As an accelerated approval, the continued approval of blinatumomab in this setting is contingent upon results from a confirmatory trial.

Following a breakthrough therapy designation in July 2014, the FDA initially granted blinatumomab an accelerated approval for adult patients in this setting in December 2014, based on phase II data demonstrating strong clinical activity with the agent.

In the pivotal phase II study, the CR rate was 32.4% (95% CI, 25.7-39.7), the CR with partial hematological recovery (CRh) rate was 9.2% (95% CI, 5.4-14.3), and the combined CR/CRh rate was 41.6% (95% CI, 34.4-49.1). Overall, 80% of patients who achieved a CR also responded by MRD testing. Approximately 39% of patients who achieved a CR/CRh went on to receive an HSCT.

The most common all-grade AEs were pyrexia (62%), headache (36%), peripheral edema (25%), febrile neutropenia (25%), nausea (25%), hypokalemia (23%), rash (21%), tremor (20%), and constipation (20%). In all, 3 patients experienced treatment-related grade 5 AEs: sepsis (n = 2) and candida infection (n = 1).

Neurological side effects occurred in approximately 50% of patients. Additionally, 11% experienced cytokine release syndrome. To address these side effects, the FDA approved blinatumomab with a Boxed Warning and Risk Evaluation and Mitigation Strategy (REMS).

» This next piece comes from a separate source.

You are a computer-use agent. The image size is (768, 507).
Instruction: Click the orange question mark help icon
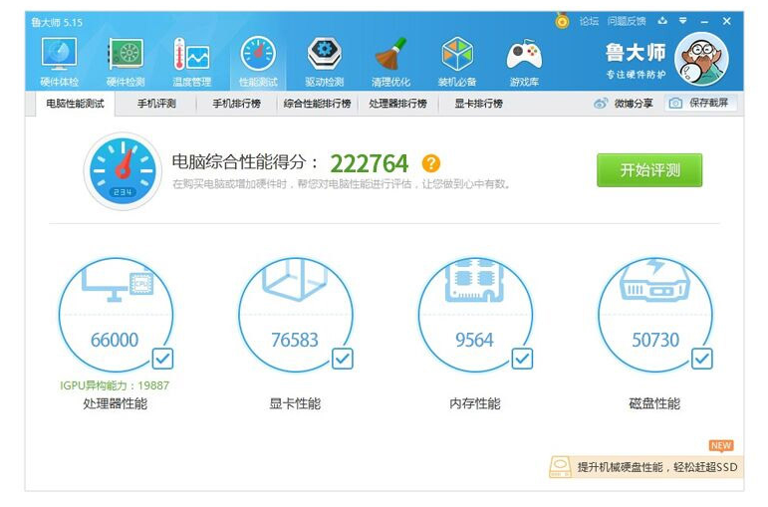click(x=430, y=163)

Results from the confirmatory phase III TOWER trial were presented in June at the 2016 European Hematology Association Congress. In the study, the median overall survival with blinatumomab was 7.7 months versus 4 months with standard chemotherapy in patients with Philadelphia chromosome—negative relapsed or refractory B-cell precursor ALL.

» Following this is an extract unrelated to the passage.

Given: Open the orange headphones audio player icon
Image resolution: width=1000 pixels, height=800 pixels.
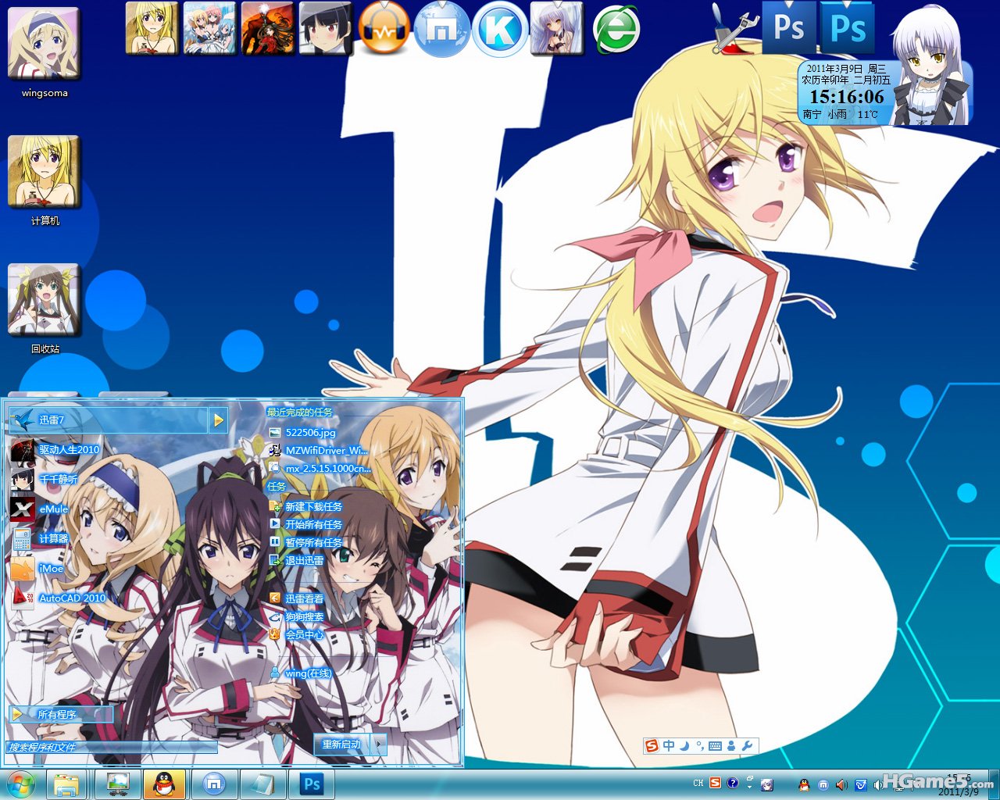Looking at the screenshot, I should pyautogui.click(x=384, y=29).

The open-label phase III TOWER trial randomized 405 patients in a 2:1 ratio to blinatumomab (n = 271) or investigator’s choice of 1 of 4 standard chemotherapy regimens (n = 134). Treatment with blinatumomab reduced the risk of death by 29% versus standard chemotherapy (HR, 0.71; 95% CI, 0.55-0.93; P = .012).

The CR rate with blinatumomab was 39% versus 19% with standard chemotherapy (P <.001). The combined CR/CRh/CRi rates were 46% versus 28%, respectively (P = .001). The adverse event (AE) profile was similar between the 2 arms and consistent with previous studies of blinatumomab.

Blinatumomab is a recombinant, single-chain monoclonal antibody that possesses antigen-recognition sites for CD3 and CD19. The CD3 complex consists of T cell surface glycoproteins, while CD19 is a tumor-associated antigen. The combination of these recognition sites into 1 therapy is thought to promote cytotoxic T lymphocyte and helper T lymphocyte activity against CD19-expressing B lymphocytes.

References

1. Von Stackelberg A, Locatelli F, Zugmaier G, et al. Phase 1/2 study in pediatric patients with relapsed/refractory B-cell precursor acute lymphoblastic leukemia (BCP-ALL) receiving blinatumomab treatment. Blood. 2014;124:2292.

2. Gore L, Locatelli F, Zugmaier G, et al. Initial results from a phase 2 study of blinatumomab in pediatric patients with relapsed/refractory B-cell precursor acute lymphoblastic leukemia. Blood. 2014;124:3703.